VII. POWER MEASUREMENTS
Since the throughput varies at different SNRs, so does the power consumption of the decoder. This is because new frames will be initiated more frequently and more test LLRs will need to be generated. The power consumptions of the (96,48) and (204,102) decoders are shown in Fig. 9 . Rather than using the power estimation capabilities of the Quartus II design tools, the measurements were made directly on the FPGA board for greater accuracy. This technique was developed by Joyce Li in [10] . Two 0.01 resistors are introduced to the power supply lines of the FPGA which allow for the measurement of the operating currents of the FPGA. A similar measurement is made while the FPGA is operating using minimal logic and this power measurement is subtracted from that of the decoder's. This allows for a power measurement which does not include the leakage current from unused portions of the FPGA. At higher SNR the decoder converges more quickly.
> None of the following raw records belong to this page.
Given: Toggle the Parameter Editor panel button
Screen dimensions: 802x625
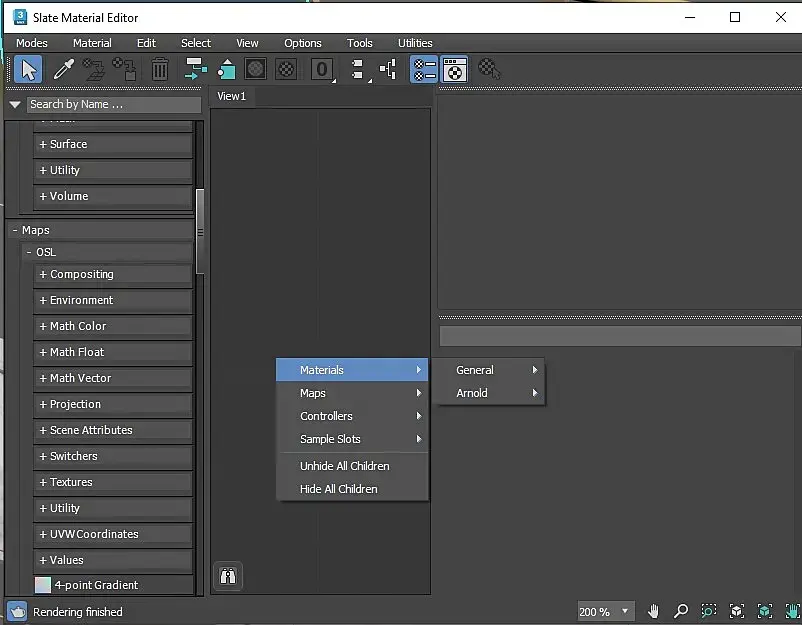Looking at the screenshot, I should click(x=454, y=69).
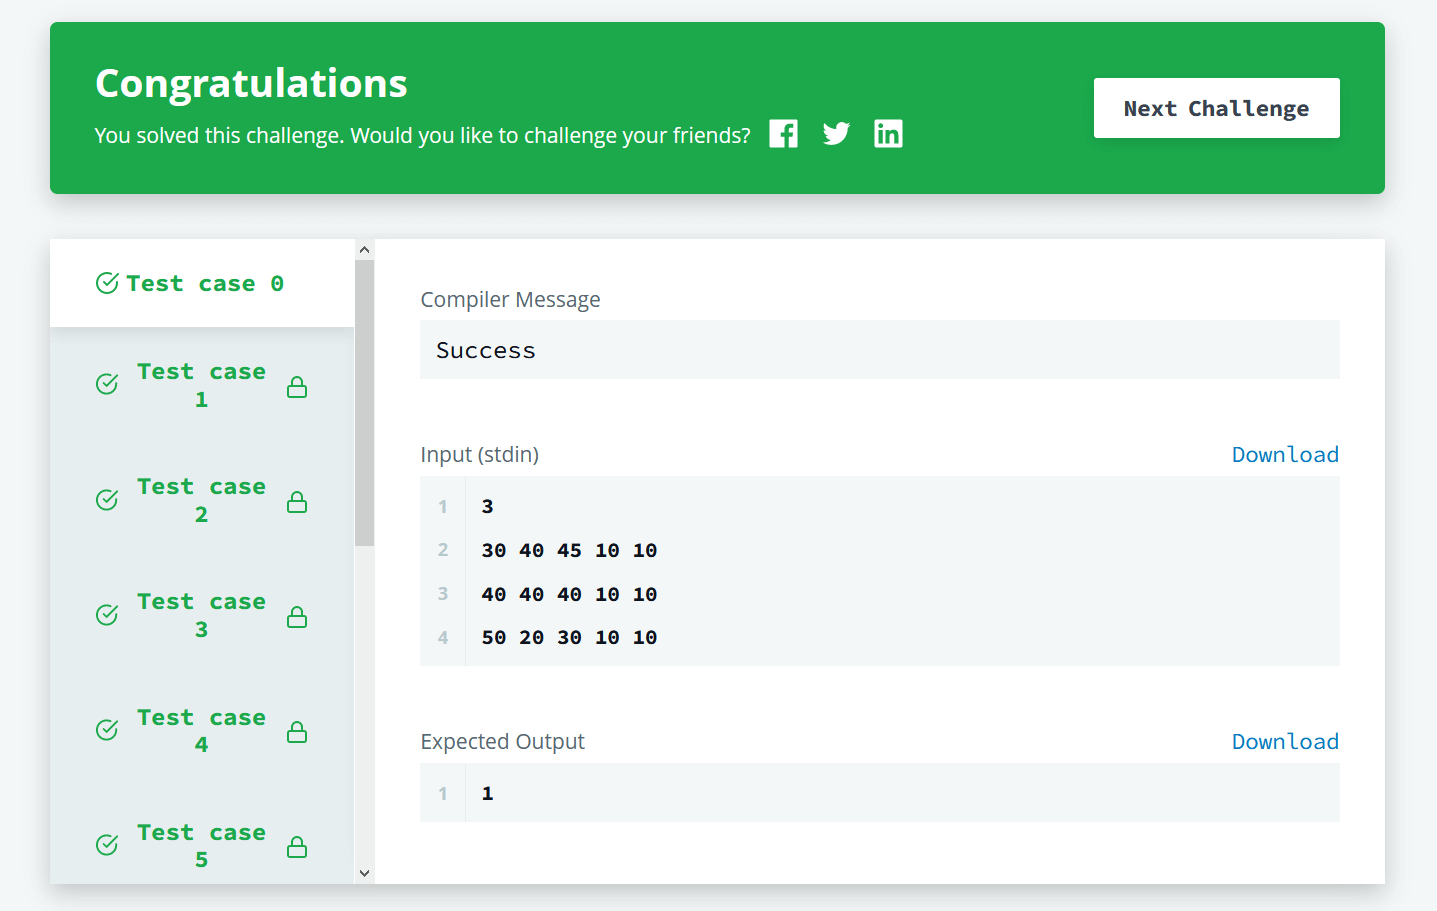
Task: Click the test case list scrollbar down arrow
Action: (364, 872)
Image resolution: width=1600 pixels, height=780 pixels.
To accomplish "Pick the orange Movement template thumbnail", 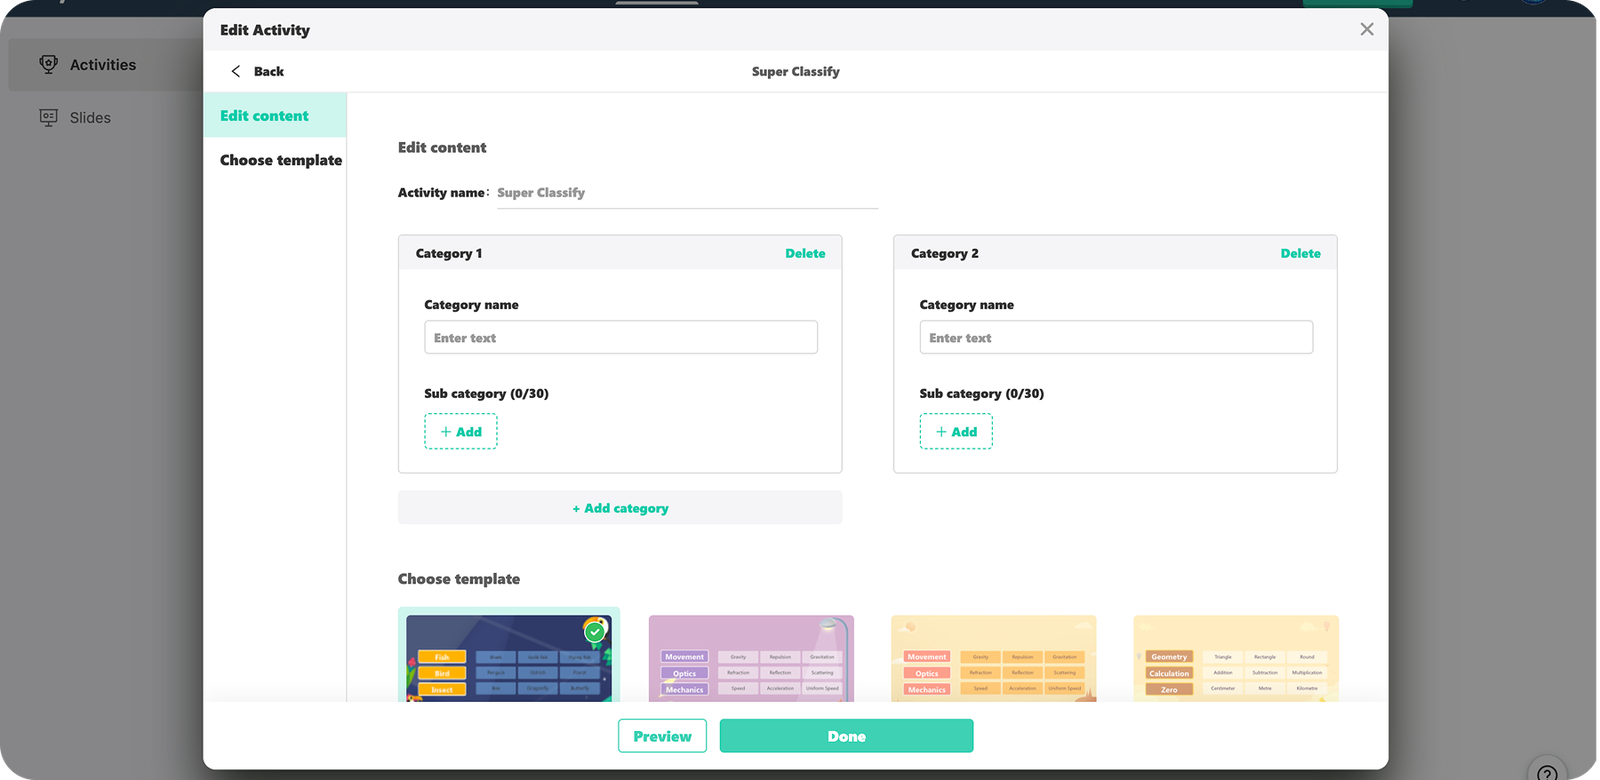I will pyautogui.click(x=993, y=658).
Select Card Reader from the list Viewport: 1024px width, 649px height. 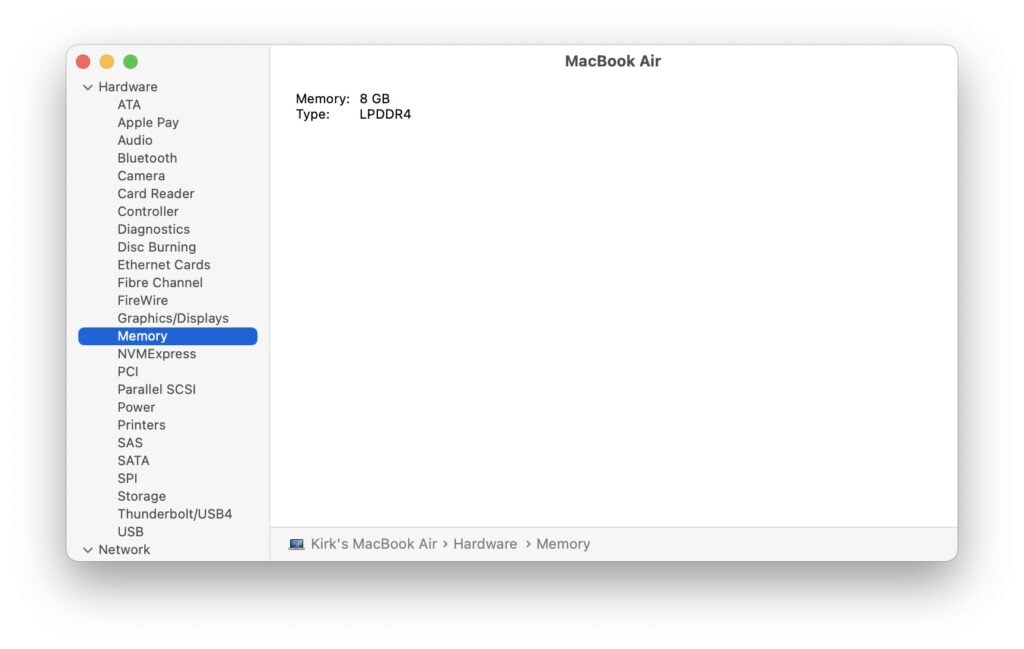click(155, 194)
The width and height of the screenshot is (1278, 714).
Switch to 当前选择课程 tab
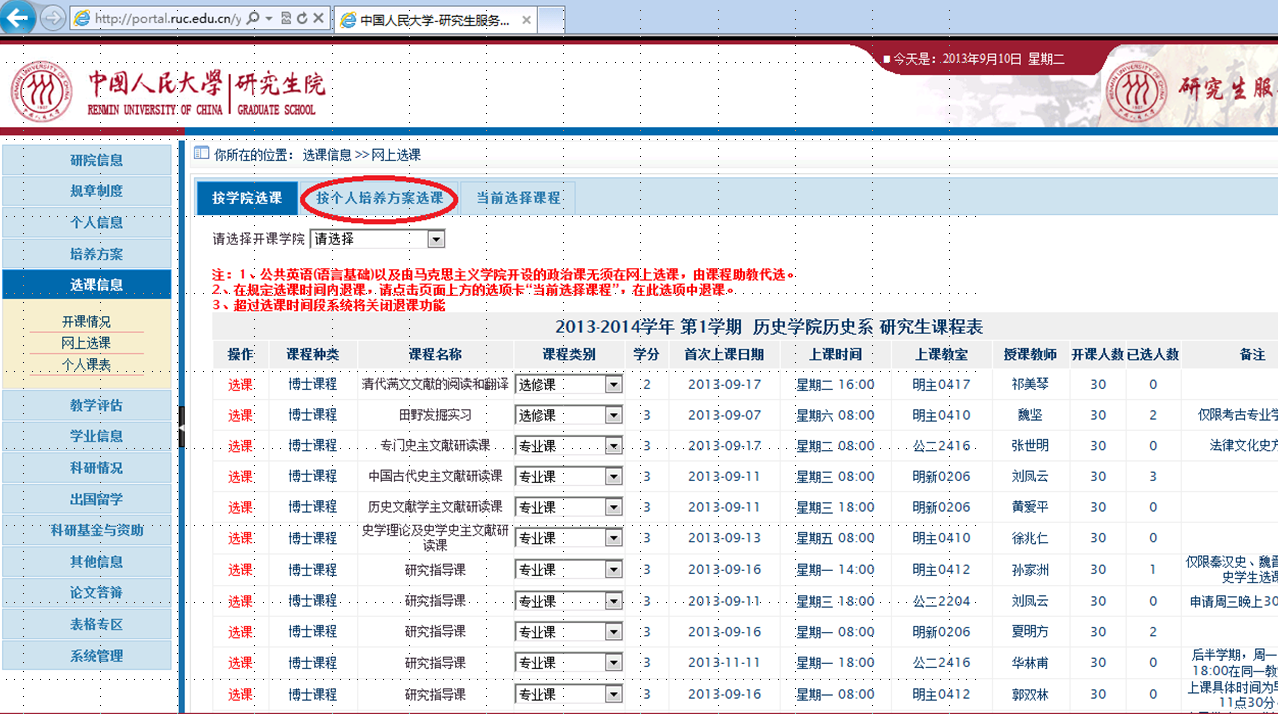[x=517, y=198]
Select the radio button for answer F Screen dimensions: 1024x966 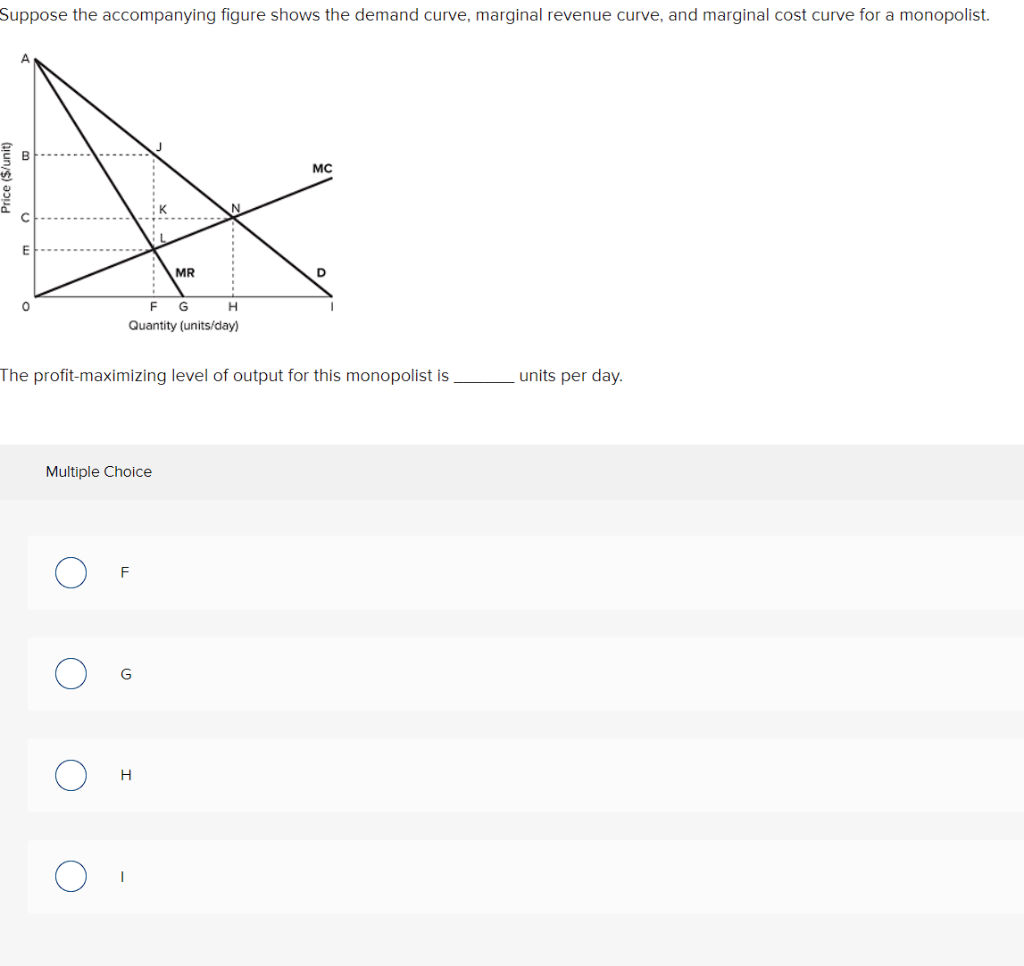pos(70,572)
This means that the decoder must reinitialize and generate additional test noise bits more frequently. This additional switching activity is likely what causes the higher power consumption at higher SNR. By dividing the power by the coded throughput, the coded energy-per-coded bit is obtained. This is shown for both decoders in Fig. 10 . The (204,102) decoder has a lower energy-per-coded bit than the (96,48) decoder. This is expected as the coded throughput of the (204,102) decoder, 254 Mbps at 5 dB, is significantly larger than that of the (96,48) decoder, 152 Mbps at 5 dB. In addition, the difference in power consumption is relatively small. At 5 dB, the operating power of the larger decoder is only 0.0219 W larger than that of the smaller decoder. This small increase is likely due to the optimizations made during the synthesis process for the larger design.
VIII. CONCLUSION
We demonstrated a clockless stochastic LDPC decoder implemented on an FPGA. We reported the FER and throughput of both a (96,48) and a (204,102) decoder. This stochastic decoder design has area and wiring complexity advantages over a fully parallel decoder. In addition, the clockless design benefits from the elimination of synchronization requirements and a large global clock network. The (204,102) decoder has a throughput of 318.8 Mbps at an SNR of 5.5dB and a FER of 3.47 x 10-7. The energy-per-coded bit of the (96,48) and (204,102) decoders are 1.36 nJ/bit and 0.698 nJ/bit, respectively. While this performance is surpassed by traditional decoders using larger codes, our goal was to demonstrate this proof-of-concept design in order to study its decoding characteristics. In addition, the performance of LDPC decoders depends heavily on the maximum iteration number. Since this design does not have discrete iterations across all nodes, performance comparisons are difficult to make. In future designs, the clockless stochastic LDPC decoder could be optimized for power or throughput. To our knowledge this is the first stochastic clockless decoder implemented on an FPGA.